Materials provided »
[Start of section]
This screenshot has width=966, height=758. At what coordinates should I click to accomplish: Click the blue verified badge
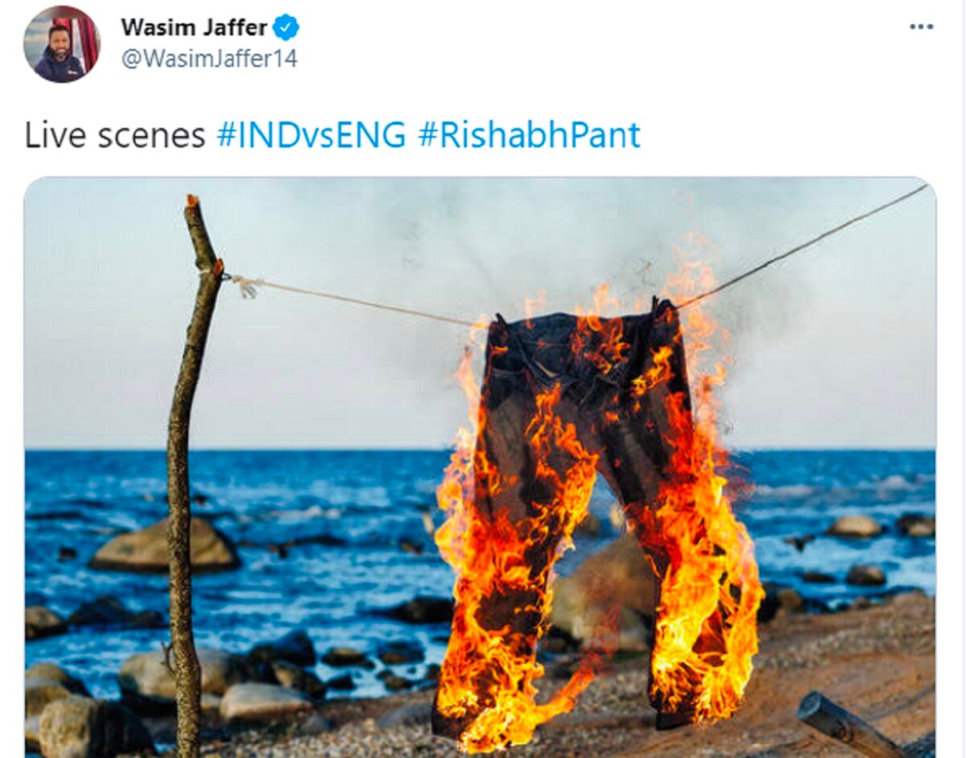tap(286, 27)
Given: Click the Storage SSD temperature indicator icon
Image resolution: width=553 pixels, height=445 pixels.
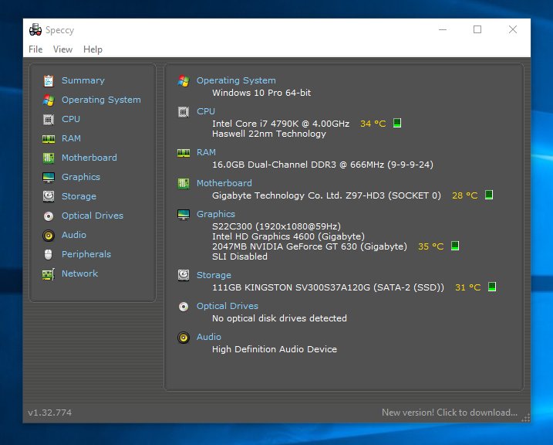Looking at the screenshot, I should (492, 287).
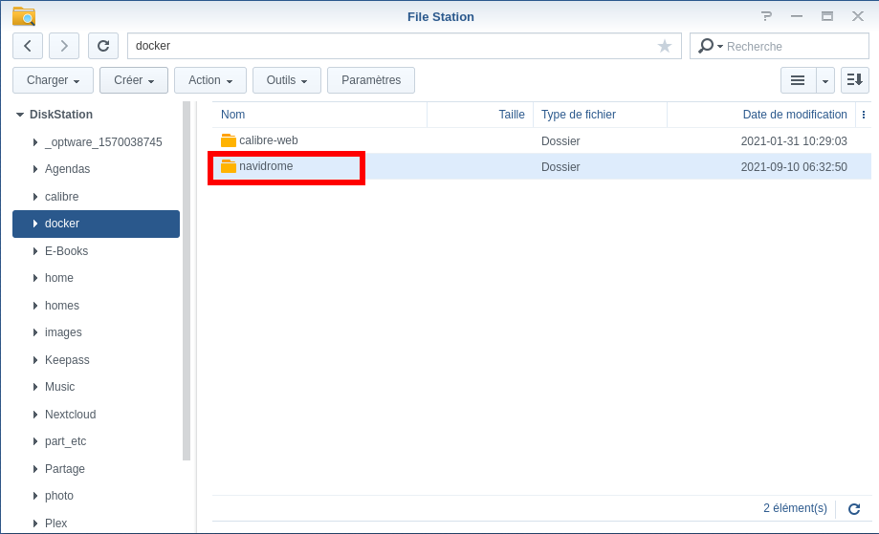The height and width of the screenshot is (534, 879).
Task: Open the view mode dropdown arrow
Action: (x=825, y=80)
[End of section]
Exercise » Starting at the line that holds "Image resolution: width=553", copy each line exactly through the end of the material above, keeping both ends and dropping the pictures.

Problem solution »
Image resolution: width=553 pixels, height=445 pixels.
Looking at the screenshot, I should (492, 287).
The height and width of the screenshot is (534, 879).
Task: Open the view mode dropdown arrow
Action: (x=825, y=80)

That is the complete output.